▶ **Exercise goal**
Go through the data and tally the lines that hold the string "computer". Reply with the total alone.

▶ **Source material**

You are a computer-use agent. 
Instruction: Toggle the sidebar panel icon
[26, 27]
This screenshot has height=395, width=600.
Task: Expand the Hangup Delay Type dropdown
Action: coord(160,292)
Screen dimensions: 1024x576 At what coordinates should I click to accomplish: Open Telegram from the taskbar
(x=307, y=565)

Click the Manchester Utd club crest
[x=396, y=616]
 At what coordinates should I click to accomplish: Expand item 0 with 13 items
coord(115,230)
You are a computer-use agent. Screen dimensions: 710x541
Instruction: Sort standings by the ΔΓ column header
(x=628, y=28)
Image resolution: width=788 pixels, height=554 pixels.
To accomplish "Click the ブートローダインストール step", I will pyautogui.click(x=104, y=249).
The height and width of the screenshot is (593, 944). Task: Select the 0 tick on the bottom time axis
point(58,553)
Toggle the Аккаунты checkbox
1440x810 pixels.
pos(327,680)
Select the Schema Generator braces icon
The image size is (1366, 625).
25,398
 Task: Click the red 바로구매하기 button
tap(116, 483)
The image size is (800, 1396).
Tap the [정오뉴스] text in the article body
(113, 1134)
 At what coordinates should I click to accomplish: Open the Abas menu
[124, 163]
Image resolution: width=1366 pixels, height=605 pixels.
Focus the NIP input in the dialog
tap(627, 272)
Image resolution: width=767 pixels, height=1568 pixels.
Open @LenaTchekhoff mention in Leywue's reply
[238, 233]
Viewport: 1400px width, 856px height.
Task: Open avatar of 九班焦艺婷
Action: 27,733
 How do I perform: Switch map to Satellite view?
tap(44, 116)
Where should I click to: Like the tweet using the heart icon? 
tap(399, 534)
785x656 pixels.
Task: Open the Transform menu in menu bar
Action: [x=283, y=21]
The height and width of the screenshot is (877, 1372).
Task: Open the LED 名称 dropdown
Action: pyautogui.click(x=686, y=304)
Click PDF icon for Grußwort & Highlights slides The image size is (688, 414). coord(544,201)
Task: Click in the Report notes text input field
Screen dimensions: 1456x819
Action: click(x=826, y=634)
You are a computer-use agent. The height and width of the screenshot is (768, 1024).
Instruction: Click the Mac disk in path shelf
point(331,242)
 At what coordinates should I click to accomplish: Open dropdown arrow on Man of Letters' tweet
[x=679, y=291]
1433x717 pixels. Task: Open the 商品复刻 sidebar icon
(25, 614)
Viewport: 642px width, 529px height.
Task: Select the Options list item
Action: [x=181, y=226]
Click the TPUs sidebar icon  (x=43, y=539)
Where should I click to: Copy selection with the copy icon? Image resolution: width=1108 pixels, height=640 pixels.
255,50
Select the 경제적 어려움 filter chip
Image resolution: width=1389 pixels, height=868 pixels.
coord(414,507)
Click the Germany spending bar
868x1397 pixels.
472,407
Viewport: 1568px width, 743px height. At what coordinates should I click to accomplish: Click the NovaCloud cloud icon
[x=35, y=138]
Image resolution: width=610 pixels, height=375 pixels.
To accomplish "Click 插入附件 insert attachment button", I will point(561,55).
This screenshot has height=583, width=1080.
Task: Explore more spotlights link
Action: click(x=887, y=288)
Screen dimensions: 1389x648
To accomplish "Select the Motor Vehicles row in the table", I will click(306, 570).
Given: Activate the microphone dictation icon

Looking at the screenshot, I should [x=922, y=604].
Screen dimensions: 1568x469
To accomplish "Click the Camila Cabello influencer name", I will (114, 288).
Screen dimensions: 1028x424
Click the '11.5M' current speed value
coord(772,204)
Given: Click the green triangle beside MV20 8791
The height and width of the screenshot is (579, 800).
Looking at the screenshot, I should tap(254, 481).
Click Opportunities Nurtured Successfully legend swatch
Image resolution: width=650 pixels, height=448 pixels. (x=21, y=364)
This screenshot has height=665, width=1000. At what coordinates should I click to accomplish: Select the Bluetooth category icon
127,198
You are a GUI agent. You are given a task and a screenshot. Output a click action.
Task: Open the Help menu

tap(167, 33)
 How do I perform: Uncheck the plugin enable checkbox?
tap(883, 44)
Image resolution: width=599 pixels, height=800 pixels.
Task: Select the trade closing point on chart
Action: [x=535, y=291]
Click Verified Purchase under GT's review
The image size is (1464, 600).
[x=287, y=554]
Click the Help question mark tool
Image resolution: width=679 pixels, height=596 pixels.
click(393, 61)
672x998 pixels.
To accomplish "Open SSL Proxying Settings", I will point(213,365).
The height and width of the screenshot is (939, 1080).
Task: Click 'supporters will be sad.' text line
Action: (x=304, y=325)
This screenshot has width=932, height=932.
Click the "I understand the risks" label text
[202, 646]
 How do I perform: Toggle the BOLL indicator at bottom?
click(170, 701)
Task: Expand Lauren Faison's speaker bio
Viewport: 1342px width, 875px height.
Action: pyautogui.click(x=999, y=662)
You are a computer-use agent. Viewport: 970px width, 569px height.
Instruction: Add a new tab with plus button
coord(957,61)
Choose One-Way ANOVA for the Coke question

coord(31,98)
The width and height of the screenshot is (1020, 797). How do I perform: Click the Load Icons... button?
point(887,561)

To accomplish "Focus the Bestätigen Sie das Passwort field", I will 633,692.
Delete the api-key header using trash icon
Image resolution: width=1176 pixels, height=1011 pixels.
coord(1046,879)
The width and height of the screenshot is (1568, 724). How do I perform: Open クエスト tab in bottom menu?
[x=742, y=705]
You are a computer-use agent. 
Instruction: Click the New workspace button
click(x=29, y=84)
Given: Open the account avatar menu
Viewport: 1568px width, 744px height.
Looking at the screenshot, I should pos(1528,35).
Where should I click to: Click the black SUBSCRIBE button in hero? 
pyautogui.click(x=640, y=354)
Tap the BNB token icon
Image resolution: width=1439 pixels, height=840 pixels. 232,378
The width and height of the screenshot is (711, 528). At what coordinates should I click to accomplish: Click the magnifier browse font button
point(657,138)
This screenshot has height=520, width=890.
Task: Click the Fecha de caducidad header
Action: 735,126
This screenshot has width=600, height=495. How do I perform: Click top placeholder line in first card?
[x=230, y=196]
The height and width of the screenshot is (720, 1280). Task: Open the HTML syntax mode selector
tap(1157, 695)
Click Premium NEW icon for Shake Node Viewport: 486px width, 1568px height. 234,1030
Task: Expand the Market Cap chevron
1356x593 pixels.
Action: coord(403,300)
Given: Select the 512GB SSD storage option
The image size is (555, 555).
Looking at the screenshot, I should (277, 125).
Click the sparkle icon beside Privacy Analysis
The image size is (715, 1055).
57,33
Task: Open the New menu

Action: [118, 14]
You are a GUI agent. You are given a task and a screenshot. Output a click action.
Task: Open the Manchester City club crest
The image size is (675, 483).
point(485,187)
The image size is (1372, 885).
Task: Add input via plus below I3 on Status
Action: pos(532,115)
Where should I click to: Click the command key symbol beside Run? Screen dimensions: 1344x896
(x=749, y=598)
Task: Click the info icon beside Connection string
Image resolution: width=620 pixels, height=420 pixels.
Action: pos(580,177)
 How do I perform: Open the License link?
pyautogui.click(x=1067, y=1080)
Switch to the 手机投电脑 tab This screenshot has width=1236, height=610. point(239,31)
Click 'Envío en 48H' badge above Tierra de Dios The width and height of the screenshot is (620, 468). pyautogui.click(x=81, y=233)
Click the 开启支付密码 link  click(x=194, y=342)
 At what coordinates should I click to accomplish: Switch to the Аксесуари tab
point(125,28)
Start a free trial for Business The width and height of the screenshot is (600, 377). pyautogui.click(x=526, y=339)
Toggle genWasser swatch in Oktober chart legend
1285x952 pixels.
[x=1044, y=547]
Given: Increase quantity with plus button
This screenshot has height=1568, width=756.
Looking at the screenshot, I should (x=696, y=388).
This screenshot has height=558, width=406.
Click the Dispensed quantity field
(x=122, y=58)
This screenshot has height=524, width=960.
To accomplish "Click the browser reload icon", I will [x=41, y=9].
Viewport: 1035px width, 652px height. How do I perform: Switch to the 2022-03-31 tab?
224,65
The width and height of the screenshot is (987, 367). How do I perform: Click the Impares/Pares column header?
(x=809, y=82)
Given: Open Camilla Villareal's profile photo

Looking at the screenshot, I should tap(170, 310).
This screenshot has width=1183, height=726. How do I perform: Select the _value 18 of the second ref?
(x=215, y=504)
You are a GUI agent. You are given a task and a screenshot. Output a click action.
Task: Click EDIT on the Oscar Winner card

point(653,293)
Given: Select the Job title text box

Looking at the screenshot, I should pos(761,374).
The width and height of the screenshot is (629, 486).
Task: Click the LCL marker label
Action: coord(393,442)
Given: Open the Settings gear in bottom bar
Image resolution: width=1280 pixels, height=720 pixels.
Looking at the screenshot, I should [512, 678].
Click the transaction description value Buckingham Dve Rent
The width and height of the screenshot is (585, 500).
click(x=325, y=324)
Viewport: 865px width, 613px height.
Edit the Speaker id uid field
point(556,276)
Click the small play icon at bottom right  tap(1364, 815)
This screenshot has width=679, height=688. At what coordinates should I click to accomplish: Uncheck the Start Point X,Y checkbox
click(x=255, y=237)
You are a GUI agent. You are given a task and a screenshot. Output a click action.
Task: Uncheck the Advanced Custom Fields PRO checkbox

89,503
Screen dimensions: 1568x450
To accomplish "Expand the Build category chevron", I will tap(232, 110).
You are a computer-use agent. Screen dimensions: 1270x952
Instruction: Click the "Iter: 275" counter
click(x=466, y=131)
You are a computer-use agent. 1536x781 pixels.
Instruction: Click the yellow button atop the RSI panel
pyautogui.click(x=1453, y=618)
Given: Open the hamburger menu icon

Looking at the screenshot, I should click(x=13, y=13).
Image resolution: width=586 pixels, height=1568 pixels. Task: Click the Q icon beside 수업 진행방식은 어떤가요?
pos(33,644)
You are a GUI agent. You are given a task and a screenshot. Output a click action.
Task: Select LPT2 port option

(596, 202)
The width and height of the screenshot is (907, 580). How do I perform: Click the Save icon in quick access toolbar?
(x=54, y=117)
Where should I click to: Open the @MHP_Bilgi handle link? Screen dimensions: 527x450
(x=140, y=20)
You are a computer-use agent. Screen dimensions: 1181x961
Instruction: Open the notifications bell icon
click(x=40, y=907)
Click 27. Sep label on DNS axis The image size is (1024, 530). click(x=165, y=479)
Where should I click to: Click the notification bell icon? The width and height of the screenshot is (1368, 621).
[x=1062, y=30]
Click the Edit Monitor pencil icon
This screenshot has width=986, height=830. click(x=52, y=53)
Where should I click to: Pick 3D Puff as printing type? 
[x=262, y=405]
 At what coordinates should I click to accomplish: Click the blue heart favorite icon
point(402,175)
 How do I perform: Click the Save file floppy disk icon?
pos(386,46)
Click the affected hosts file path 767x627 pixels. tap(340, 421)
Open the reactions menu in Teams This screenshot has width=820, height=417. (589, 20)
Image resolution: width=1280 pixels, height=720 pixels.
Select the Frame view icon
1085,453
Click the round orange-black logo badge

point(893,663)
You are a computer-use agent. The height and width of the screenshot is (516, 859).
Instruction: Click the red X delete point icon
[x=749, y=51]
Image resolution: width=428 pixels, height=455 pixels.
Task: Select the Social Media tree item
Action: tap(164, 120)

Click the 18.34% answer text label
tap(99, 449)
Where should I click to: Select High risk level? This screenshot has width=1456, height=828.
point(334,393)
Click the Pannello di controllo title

▶ **Expected answer**
9